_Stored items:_
☆ ☆ ☆ ☆

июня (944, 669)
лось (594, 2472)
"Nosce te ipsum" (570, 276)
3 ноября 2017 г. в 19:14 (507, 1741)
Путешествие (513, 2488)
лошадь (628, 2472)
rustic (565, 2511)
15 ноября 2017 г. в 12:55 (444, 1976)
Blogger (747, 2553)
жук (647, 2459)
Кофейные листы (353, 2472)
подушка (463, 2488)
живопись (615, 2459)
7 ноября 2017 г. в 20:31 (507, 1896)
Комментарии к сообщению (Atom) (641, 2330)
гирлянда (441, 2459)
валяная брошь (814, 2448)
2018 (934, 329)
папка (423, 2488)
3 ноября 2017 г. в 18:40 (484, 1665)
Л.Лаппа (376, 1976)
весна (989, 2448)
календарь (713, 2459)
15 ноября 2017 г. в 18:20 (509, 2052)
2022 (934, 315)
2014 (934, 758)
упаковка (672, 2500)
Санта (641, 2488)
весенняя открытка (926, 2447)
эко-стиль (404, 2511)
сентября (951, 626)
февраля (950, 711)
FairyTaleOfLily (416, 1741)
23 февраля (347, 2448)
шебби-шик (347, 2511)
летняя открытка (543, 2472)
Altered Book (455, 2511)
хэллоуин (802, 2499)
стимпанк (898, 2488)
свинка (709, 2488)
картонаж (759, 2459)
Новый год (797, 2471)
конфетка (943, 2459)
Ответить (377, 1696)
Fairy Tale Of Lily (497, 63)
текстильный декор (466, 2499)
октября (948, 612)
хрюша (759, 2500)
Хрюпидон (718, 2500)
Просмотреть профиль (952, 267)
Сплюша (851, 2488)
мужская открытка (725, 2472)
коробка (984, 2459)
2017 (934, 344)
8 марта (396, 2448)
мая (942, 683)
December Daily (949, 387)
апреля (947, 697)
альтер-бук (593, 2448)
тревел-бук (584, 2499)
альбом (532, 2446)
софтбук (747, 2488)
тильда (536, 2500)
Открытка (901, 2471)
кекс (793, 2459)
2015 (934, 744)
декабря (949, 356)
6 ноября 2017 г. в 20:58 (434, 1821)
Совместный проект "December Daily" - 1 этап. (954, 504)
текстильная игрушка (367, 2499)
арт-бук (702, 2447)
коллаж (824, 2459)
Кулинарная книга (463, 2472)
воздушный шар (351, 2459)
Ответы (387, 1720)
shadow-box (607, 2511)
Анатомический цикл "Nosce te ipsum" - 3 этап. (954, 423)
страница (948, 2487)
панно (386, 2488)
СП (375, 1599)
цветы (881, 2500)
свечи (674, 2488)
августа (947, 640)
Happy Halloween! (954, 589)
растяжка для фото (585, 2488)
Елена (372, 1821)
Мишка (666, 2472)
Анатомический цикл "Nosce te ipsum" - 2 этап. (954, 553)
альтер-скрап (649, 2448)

☆ ☆ ☆ ☆

_What you should do:_ Give a word-for-word restatement of every record.

_Written response:_
июня (944, 669)
лось (594, 2472)
"Nosce te ipsum" (570, 276)
3 ноября 2017 г. в 19:14 (507, 1741)
Путешествие (513, 2488)
лошадь (628, 2472)
rustic (565, 2511)
15 ноября 2017 г. в 12:55 (444, 1976)
Blogger (747, 2553)
жук (647, 2459)
Кофейные листы (353, 2472)
подушка (463, 2488)
живопись (615, 2459)
7 ноября 2017 г. в 20:31 (507, 1896)
Комментарии к сообщению (Atom) (641, 2330)
гирлянда (441, 2459)
валяная брошь (814, 2448)
2018 (934, 329)
папка (423, 2488)
3 ноября 2017 г. в 18:40 (484, 1665)
Л.Лаппа (376, 1976)
весна (989, 2448)
календарь (713, 2459)
15 ноября 2017 г. в 18:20 (509, 2052)
2022 (934, 315)
2014 (934, 758)
упаковка (672, 2500)
Санта (641, 2488)
весенняя открытка (926, 2447)
эко-стиль (404, 2511)
сентября (951, 626)
февраля (950, 711)
FairyTaleOfLily (416, 1741)
23 февраля (347, 2448)
шебби-шик (347, 2511)
летняя открытка (543, 2472)
Altered Book (455, 2511)
хэллоуин (802, 2499)
стимпанк (898, 2488)
свинка (709, 2488)
картонаж (759, 2459)
Новый год (797, 2471)
конфетка (943, 2459)
Ответить (377, 1696)
Fairy Tale Of Lily (497, 63)
текстильный декор (466, 2499)
октября (948, 612)
хрюша (759, 2500)
Хрюпидон (718, 2500)
Просмотреть профиль (952, 267)
Сплюша (851, 2488)
мужская открытка (725, 2472)
коробка (984, 2459)
2017 (934, 344)
8 марта (396, 2448)
мая (942, 683)
December Daily (949, 387)
апреля (947, 697)
альтер-бук (593, 2448)
тревел-бук (584, 2499)
альбом (532, 2446)
софтбук (747, 2488)
тильда (536, 2500)
Открытка (901, 2471)
кекс (793, 2459)
2015 (934, 744)
декабря (949, 356)
6 ноября 2017 г. в 20:58 (434, 1821)
Совместный проект "December Daily" - 1 этап. (954, 504)
текстильная игрушка (367, 2499)
арт-бук (702, 2447)
коллаж (824, 2459)
Кулинарная книга (463, 2472)
воздушный шар (351, 2459)
Ответы (387, 1720)
shadow-box (607, 2511)
Анатомический цикл "Nosce te ipsum" - 3 этап. (954, 423)
страница (948, 2487)
панно (386, 2488)
СП (375, 1599)
цветы (881, 2500)
свечи (674, 2488)
августа (947, 640)
Happy Halloween! (954, 589)
растяжка для фото (585, 2488)
Елена (372, 1821)
Мишка (666, 2472)
Анатомический цикл "Nosce te ipsum" - 2 этап. (954, 553)
альтер-скрап (649, 2448)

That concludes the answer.